31. Dua Pilihan

983 106 5
                                    

Viny melajukan mobilnya dengan pelan. Makanya, sengaja ia mengambil jalur kiri karena ia tidak ingin Shani memarahinya.

Hari ini, mereka berdua ditemani oleh Anin dan Gracia yang berada di mobil yang berbeda hendak pergi ke salah satu butik guna menyiapkan beberapa gaun juga dresscode di hari pernikahannya nanti.

Obrolan ringan bahkan sampai yang berat pun terdengar di dalam mobil ini. Mereka berdua sama-sama tenggelam dalam pikiran masing-masing.

"Gimana, kak?"

Shani menoleh.
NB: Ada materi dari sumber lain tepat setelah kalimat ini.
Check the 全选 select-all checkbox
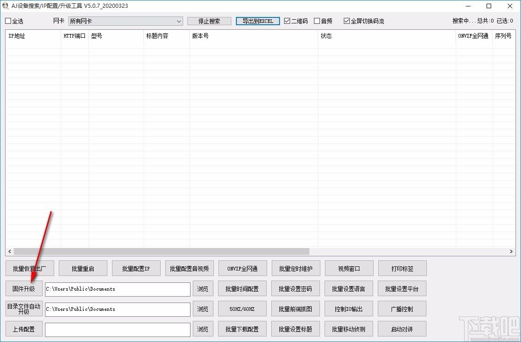The height and width of the screenshot is (342, 521). 8,21
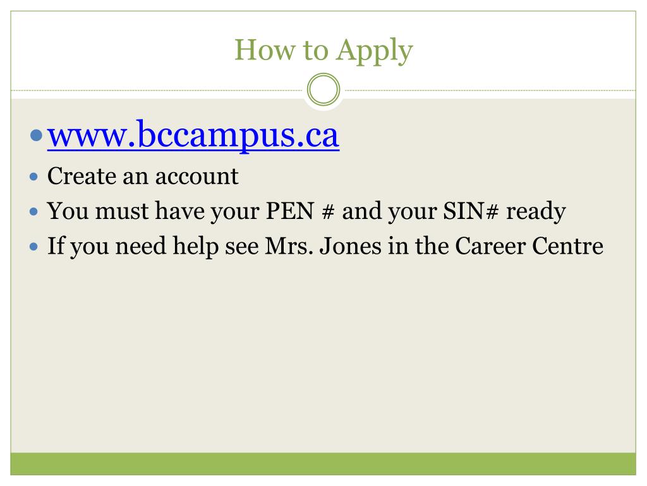Click the empty beige area below the bullets

tap(323, 356)
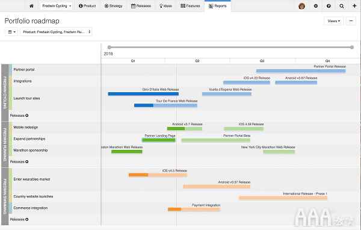Open the Ideas tab

165,6
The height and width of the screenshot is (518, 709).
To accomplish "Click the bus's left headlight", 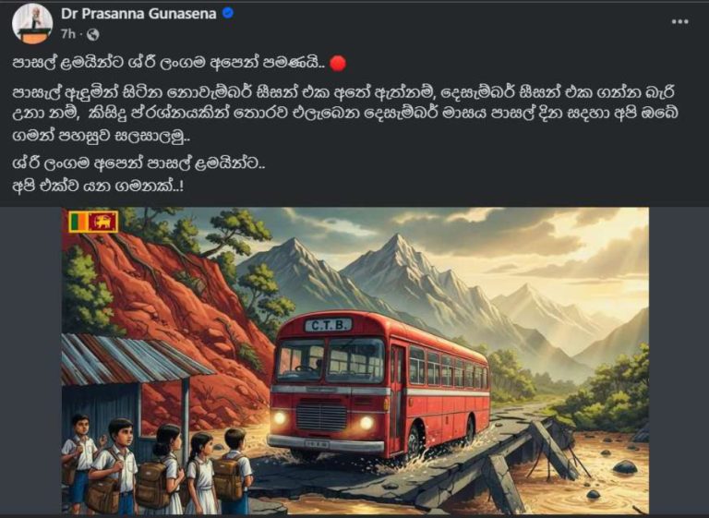I will click(280, 416).
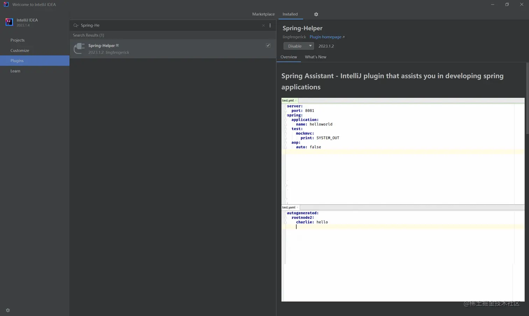Click the IntelliJ IDEA logo in sidebar
The image size is (529, 316).
(9, 22)
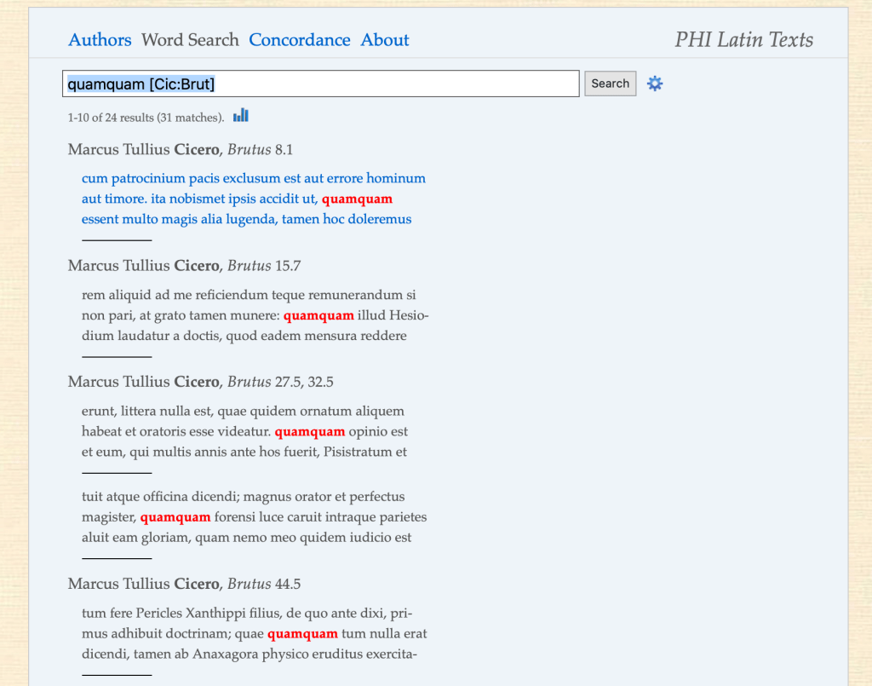Click the passage line starting 'erunt, littera nulla est'

tap(243, 411)
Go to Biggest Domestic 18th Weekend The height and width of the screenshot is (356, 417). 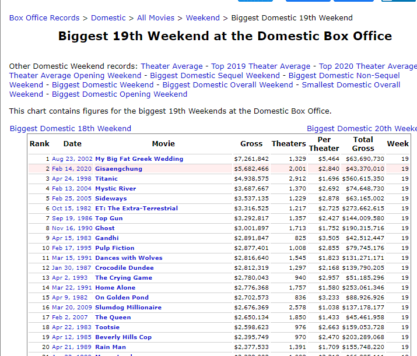point(71,129)
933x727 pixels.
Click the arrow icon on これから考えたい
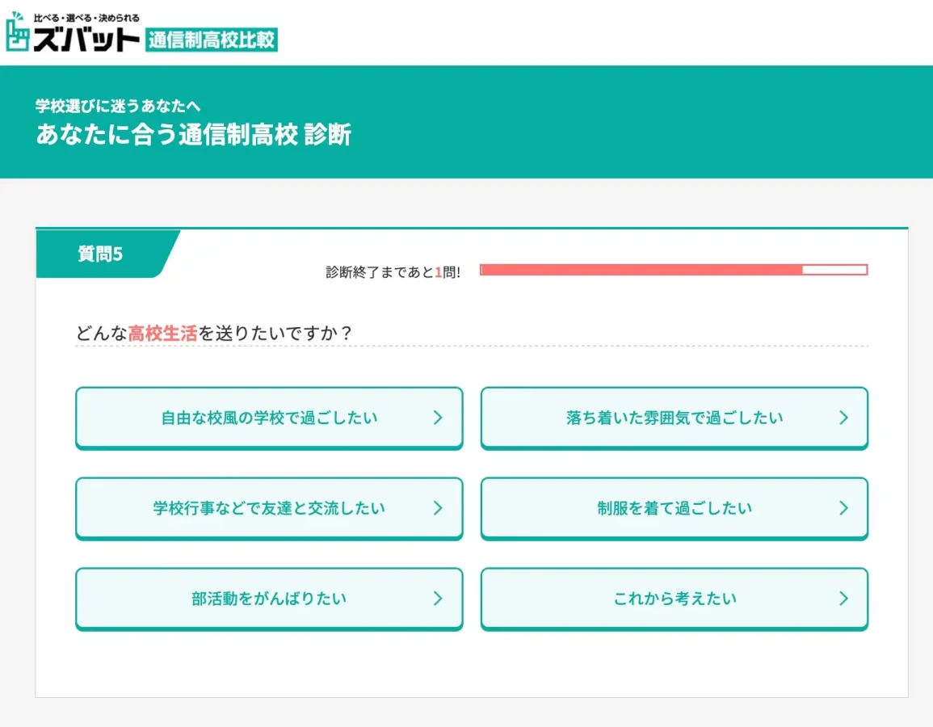pyautogui.click(x=843, y=599)
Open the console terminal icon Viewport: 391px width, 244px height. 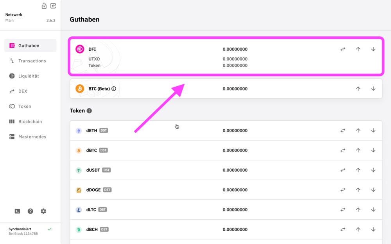pos(17,211)
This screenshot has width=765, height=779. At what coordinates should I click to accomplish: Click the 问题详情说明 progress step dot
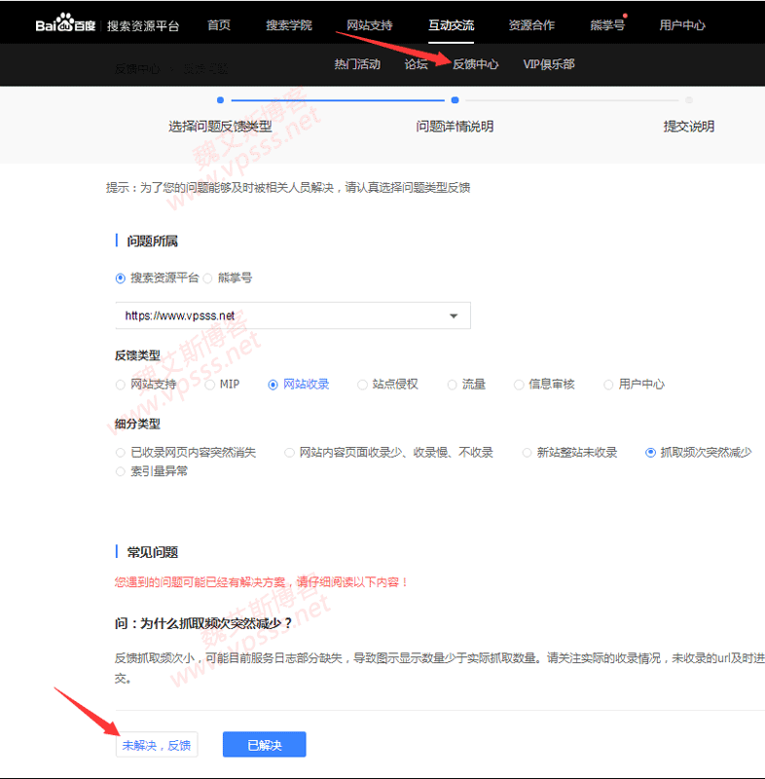click(x=455, y=99)
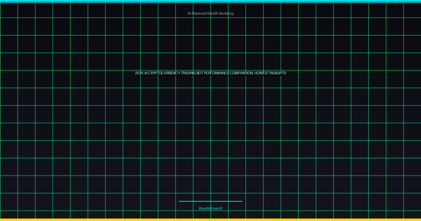Viewport: 421px width, 221px height.
Task: Click the colon after COMPARISON in the headline
Action: [x=253, y=73]
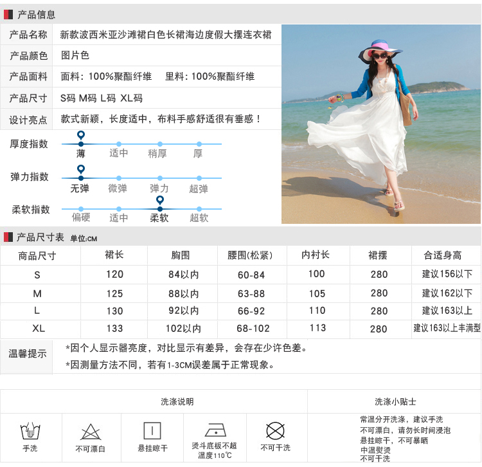Click the XL row size label in table

(38, 329)
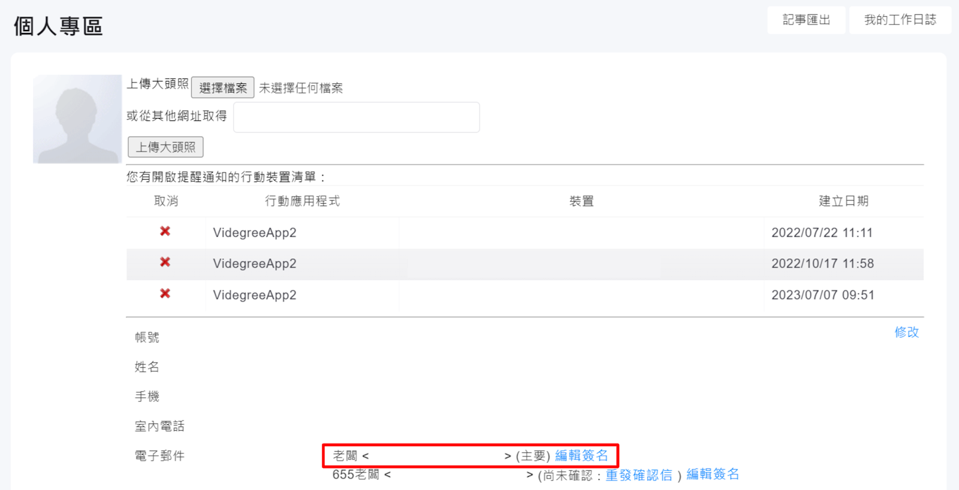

Menatap wajah samping Viny yang sulit diterjemahkan. Tangannya terangkat menggenggam lembut tangan Viny yang berada di stir.

"Sejauh ini apa kamu mikirin hal itu?" Tanya Viny masih enggan menatap Shani.

Shani mencium lembut punggung tangan Viny. Entah mengapa dadanya tiba-tiba saja merasa sesak. Bahkan perasaannya terus berteriak ingin menangis, tapi mengapa sangat sulit?

"Harusnya kamu bilang sejak pertama kali hal itu muncul dipikiran kamu," Viny menghembuskan napas kasar. Ia menarik tangannya dari genggaman Shani.

"Kak.."

Viny memejamkan matanya menahan sesuatu hal dalam hatinya yang membuat dirinya merasa sesak.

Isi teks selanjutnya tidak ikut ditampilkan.